# Fruits?



## MiGsTeR (Jan 19, 2008)

Anyone feed ther piranhas fruits? If yes, what kind? Thx


----------



## notaverage (Sep 10, 2005)

Nope,,,im sure someone else does.
Vegs and nuts sunflower seeds green beans 
others feed peas and some other items. 
People will get back to you on this soon.


----------



## MiGsTeR (Jan 19, 2008)

Oh, I just thought that if rb ate fruits in the wild... Why not give em some fruits..


----------



## notaverage (Sep 10, 2005)

MiGsTeR said:


> Oh, I just thought that if rb ate fruits in the wild... Why not give em some fruits..


Go for it..i dont see what the harm would be.


----------



## l2ob (May 22, 2004)

some might accept it some will just spit it back out, like mine do.

Was eating a banana the other day, threw it in, went after it immediately. But also immediately spit it out. o well


----------



## ductTAPE (Jan 21, 2008)

i tried to give em an apple the other day.. they looked at it but didn't touch it..


----------



## dalyhawk (Apr 30, 2007)

I tried a bit of an orange the other day... same response, went after it, then spit it back out


----------



## bigmike31 (Dec 19, 2007)

I TRIED A CUT UP GRAPE RED SPIT IT OUT


----------



## kfreeman (Feb 14, 2008)

Algae disc to fry.


----------



## Doktordet (Sep 22, 2006)

Why not? Just a matter of getting them used to eat it by simulating a "dry season" scenario and feeding them just fruit or seeds. According to OPEFE, "Present research indicates that they eat other types of food such as seeds, fruits and nuts particularly during the dry season when there is less fish and fish parts to feed on."
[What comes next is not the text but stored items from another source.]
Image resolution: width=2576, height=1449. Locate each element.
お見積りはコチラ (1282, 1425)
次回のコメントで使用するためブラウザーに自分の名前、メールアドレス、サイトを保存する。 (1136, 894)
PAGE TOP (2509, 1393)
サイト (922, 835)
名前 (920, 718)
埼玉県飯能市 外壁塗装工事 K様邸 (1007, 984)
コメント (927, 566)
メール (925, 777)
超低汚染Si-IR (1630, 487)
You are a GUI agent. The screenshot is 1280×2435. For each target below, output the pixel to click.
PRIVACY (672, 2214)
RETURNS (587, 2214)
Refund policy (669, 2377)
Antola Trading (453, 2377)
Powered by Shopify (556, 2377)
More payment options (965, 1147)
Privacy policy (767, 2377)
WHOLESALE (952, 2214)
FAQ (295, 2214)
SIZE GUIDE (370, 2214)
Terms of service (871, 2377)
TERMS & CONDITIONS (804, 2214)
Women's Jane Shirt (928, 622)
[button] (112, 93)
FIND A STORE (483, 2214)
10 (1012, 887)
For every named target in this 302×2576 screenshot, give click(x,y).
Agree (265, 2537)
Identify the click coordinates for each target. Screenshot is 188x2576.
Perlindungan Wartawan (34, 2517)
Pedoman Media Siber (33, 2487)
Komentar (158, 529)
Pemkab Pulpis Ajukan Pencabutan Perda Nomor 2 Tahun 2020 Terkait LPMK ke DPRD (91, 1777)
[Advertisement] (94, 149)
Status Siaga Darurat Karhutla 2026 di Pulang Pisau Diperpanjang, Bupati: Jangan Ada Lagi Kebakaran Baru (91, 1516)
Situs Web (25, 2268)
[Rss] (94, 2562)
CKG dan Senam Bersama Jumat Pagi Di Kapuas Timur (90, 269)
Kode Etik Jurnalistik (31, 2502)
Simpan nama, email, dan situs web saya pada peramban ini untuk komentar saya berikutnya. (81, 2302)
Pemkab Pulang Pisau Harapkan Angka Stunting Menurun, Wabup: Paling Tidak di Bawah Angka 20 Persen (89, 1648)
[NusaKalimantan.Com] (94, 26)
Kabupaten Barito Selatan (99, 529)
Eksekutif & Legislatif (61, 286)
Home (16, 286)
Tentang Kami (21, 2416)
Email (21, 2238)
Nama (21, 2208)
Check this link out for more info and an experiment Frank conducted on this topic:

CLICK ME!


----------



## Jake123 (Oct 18, 2007)

I have tried a couple types of fruit with no success. Then today i was eating a carrot and decided to give it a go. to my suprise my red ate some of it without spitting it back out.


----------



## MiGsTeR (Jan 19, 2008)

Nice. I know a buncha people stuffs a little bit of carrot in ther daily food to add more nutrition.


----------



## TobiasRieper (Mar 14, 2008)

Iv fed mine banana and orange, they kept it down.


----------



## pyrokingbrand (Nov 30, 2004)

My Red Bellies eat algae discs all the time and have also successfully eaten raisins.


----------



## jacks (Aug 6, 2007)

MiGsTeR said:


> Anyone feed ther piranhas fruits? If yes, what kind? Thx


mine likes tea and scones ha ha


----------



## MiGsTeR (Jan 19, 2008)

Yea... A few times I'd throw in some fruits if I havn't feed em in a few days. Sometimes they eat it.. Sometimes they don't.


----------